So, I have a list of multiple tidygraph
objects and what Im trying to do is return the index a specific tidygraph
object, selected by the user. Hopefully my example below will explain the problem.
(ASIDE: I have attempted a solution that I show below, but at the moment it is super slow to run.
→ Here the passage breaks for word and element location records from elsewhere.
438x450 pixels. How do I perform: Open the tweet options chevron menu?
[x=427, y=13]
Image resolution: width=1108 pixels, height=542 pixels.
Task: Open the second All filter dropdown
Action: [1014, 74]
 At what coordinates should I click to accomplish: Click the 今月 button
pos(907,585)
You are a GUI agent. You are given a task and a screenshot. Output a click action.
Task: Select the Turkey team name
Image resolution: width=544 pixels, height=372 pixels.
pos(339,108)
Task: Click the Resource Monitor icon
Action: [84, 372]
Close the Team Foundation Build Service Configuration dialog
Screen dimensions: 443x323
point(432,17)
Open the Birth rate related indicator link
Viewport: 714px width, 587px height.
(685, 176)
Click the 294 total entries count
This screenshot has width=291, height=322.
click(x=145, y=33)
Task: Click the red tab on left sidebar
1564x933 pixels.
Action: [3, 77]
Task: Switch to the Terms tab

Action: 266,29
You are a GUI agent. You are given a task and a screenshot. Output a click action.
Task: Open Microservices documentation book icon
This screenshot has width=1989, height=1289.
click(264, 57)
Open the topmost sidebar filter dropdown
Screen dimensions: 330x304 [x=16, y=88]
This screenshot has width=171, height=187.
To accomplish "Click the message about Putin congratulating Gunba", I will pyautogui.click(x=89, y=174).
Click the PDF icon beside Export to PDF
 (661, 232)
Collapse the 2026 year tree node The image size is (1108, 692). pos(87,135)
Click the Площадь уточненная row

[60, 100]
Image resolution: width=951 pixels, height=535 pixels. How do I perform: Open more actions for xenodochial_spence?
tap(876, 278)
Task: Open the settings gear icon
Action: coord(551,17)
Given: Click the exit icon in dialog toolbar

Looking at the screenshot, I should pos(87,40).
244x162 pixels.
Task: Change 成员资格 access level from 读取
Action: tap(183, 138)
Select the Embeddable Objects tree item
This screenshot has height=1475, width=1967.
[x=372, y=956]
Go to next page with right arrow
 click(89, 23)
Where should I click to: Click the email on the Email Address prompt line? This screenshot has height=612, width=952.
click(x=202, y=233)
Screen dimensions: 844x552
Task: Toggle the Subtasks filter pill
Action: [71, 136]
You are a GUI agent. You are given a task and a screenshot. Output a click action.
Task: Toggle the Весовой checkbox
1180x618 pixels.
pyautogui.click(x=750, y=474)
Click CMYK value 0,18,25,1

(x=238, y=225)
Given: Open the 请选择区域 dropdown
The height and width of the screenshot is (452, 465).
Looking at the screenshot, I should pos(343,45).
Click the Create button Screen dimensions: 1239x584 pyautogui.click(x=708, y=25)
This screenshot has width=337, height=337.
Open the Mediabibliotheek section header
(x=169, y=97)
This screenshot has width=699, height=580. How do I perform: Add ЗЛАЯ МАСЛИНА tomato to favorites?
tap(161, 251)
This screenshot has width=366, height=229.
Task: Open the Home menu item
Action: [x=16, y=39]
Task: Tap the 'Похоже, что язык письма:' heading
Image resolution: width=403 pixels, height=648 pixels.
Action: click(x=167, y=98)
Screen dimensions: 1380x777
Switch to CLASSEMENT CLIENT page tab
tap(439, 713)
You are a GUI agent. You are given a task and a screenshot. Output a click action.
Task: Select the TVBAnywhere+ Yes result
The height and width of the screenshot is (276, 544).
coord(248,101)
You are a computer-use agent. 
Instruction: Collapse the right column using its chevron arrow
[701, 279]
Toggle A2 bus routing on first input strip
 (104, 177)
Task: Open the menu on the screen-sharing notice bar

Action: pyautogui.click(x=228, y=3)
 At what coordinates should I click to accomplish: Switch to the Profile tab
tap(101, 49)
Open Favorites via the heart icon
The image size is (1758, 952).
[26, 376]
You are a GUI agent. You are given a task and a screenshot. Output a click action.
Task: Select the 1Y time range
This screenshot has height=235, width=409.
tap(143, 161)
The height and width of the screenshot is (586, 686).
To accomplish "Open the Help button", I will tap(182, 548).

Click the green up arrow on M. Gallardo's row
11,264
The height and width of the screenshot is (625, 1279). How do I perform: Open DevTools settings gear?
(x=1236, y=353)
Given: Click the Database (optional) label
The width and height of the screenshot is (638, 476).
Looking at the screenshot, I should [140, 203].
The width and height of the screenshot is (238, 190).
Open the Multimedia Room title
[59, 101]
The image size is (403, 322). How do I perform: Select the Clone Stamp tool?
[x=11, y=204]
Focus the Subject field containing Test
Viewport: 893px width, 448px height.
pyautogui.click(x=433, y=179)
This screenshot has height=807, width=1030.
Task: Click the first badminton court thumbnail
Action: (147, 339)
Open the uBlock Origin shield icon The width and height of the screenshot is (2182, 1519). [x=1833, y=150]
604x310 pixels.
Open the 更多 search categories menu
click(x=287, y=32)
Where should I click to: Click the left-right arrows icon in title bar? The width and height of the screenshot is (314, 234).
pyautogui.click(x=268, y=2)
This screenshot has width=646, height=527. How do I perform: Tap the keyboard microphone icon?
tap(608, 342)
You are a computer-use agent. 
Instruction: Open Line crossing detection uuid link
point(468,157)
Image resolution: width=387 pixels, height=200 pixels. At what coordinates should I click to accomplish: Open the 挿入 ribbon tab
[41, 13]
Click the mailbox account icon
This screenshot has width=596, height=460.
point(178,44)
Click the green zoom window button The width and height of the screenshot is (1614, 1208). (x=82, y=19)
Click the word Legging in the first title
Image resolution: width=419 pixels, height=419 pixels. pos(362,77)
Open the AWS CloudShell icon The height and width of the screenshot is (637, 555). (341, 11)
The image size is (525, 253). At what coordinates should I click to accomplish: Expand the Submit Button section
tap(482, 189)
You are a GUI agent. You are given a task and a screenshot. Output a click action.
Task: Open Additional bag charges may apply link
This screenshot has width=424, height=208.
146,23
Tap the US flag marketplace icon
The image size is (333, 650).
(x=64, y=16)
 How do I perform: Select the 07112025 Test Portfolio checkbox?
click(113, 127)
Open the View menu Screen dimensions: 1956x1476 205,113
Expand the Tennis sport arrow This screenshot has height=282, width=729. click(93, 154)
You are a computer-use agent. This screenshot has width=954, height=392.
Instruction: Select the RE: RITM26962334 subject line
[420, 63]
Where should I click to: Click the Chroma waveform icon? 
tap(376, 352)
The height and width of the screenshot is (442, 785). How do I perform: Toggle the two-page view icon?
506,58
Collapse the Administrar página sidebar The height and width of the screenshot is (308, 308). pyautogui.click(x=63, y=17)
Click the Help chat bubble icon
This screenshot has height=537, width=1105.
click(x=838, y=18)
Im hoping to come up with a different, faster solution.)
To begin, I create some data to turn into tidygraph
objects, then I create the tidygraph
objects and put them all together into a list:
library(tidygraph)
# create some data for the tbl_graph
nodes <- data.frame(name = c("Hadley", "David", "Romain", "Julia"),
level = c(1,1,1,1),
rank = c(1,1,1,1))
nodes1 <- data.frame(name = c("Hadley", "David", "Romain", "Julia"),
level = c(1,1,1,1),
rank = c(2,2,2,2))
nodes2 <- data.frame(name = c("Hadley", "David", "Romain", "Julia"),
level = c(1,1,1,1),
rank = c(3,3,3,3))
nodes3 <- data.frame(name = c("Hadley", "David", "Romain", "Julia"),
level = c(2,2,2,2),
rank = c(1,1,1,1))
edges <- data.frame(from = c(1, 1, 1, 2, 3, 3, 4, 4, 4),
to = c(2, 3, 4, 1, 1, 2, 1, 2, 3))
# create the tbl_graphs
tg <- tbl_graph(nodes = nodes, edges = edges)
tg_1 <- tbl_graph(nodes = nodes1, edges = edges)
tg_2 <- tbl_graph(nodes = nodes2, edges = edges)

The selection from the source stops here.